Implementing VPN Gateways for Hybrid Connectivity
Connecting your on-premises network to your Azure VNet is a common requirement for creating a hybrid cloud environment. One of the ways to achieve this is by using an Azure VPN Gateway. A VPN Gateway is a specific type of virtual network gateway that sends encrypted traffic between an Azure VNet and an on-premises location over the public internet. For the AZ-104 exam, you need to understand the components involved in setting up a site-to-site (S2S) VPN and how to configure them.
The setup involves several components in Azure. First, you need to create a special subnet in your VNet called the GatewaySubnet.
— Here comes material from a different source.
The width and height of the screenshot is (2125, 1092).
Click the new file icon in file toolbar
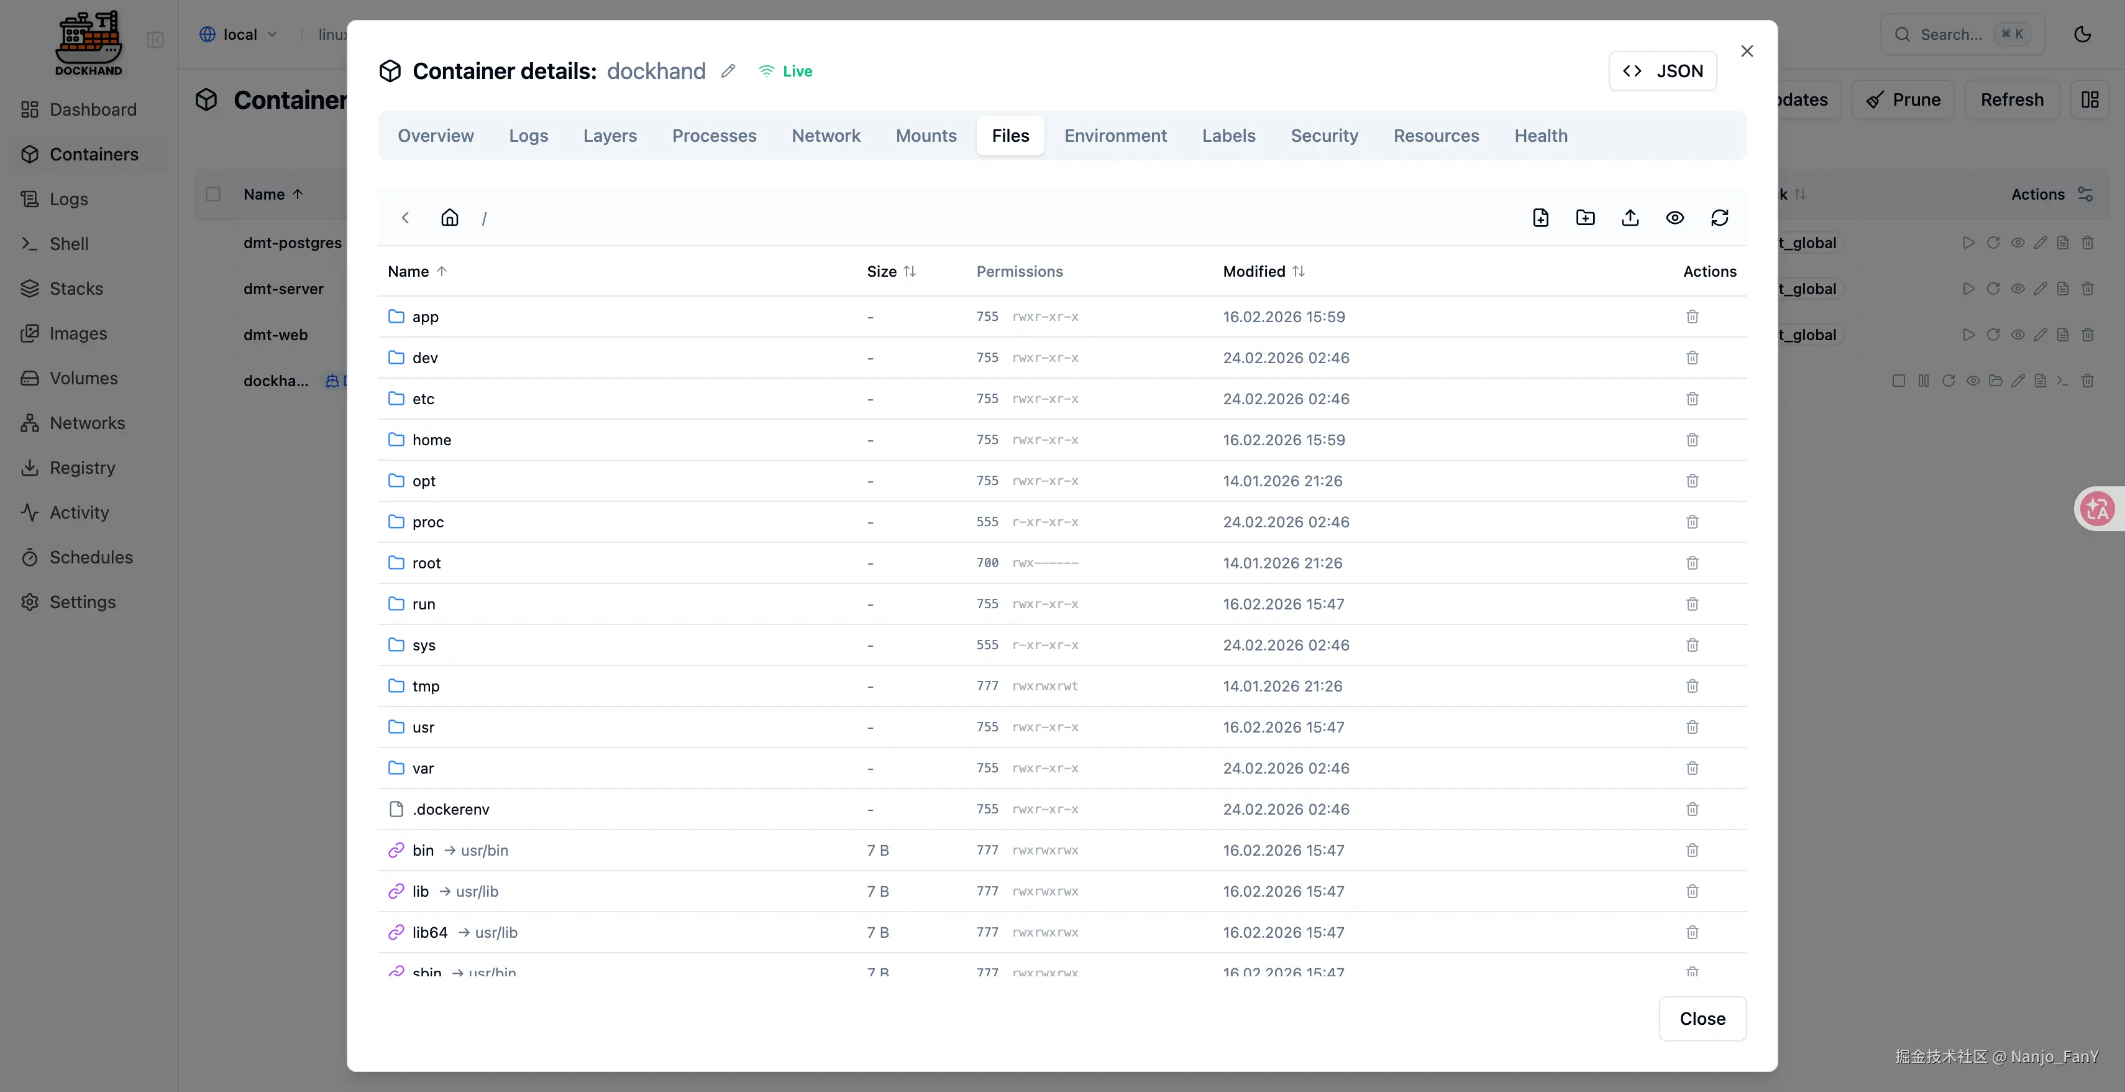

This subnet is reserved exclusively for the gateway. Then, you create the virtual network gateway itself, specifying its SKU, which determines its performance and capabilities. You also create a local network gateway, which is an object in Azure that represents your on-premisess VPN device and its public IP address. Finally, you create a connection object that links the virtual network gateway to the local network gateway, establishing the VPN tunnel.
On the on-premises side, you need a compatible VPN device with a public-facing IP address. You will configure this device with the necessary parameters to establish the IKE/IPsec tunnel with the Azure VPN Gateway. As an administrator, you will be responsible for deploying all the Azure components and providing the necessary information to the on-premises network team. You will also need to know how to monitor the connection status and troubleshoot common issues. Understanding this end-to-end process is critical for hybrid connectivity scenarios.